> **YOUR INSTRUCTIONS**: Leave the pictures out and reproduce, exactly, the lines from the one with "Instruction: Click the" through the end of the entries below.

(SUPPLIED RECORDS begins)

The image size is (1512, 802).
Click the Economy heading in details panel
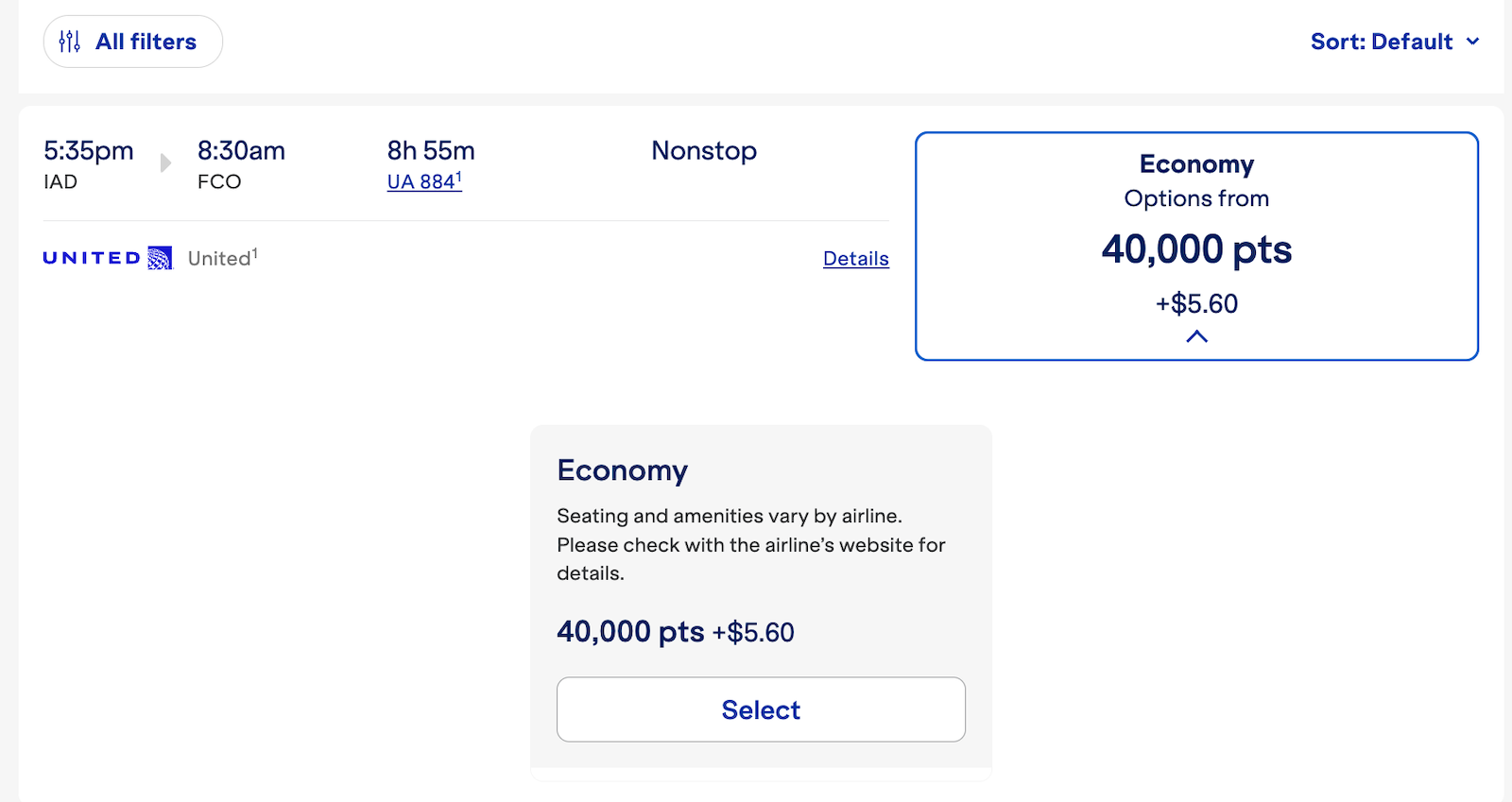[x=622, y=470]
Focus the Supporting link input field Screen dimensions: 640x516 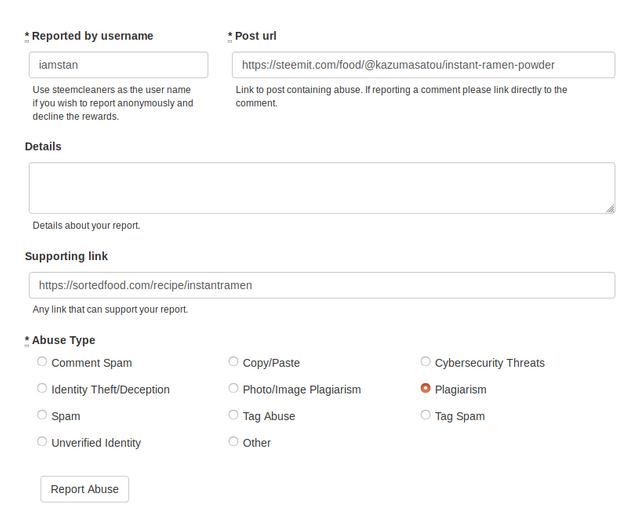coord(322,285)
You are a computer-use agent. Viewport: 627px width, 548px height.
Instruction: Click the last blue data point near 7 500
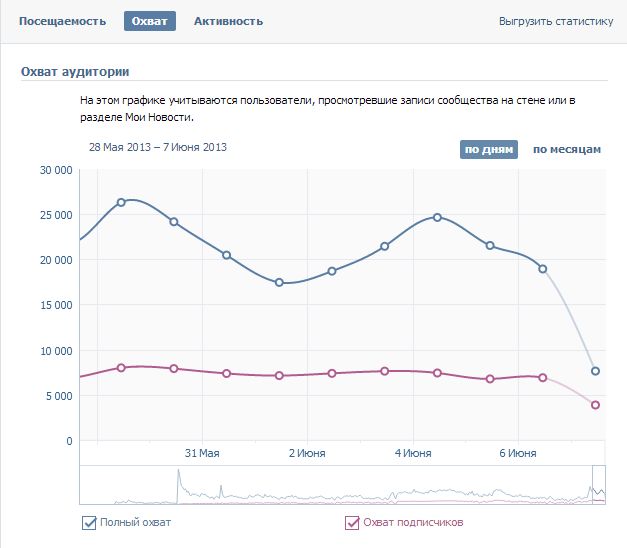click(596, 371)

(SUPPLIED RECORDS ends)

> **EXPECTED OUTPUT**:
Instruction: Click the last blue data point near 7 500
click(596, 371)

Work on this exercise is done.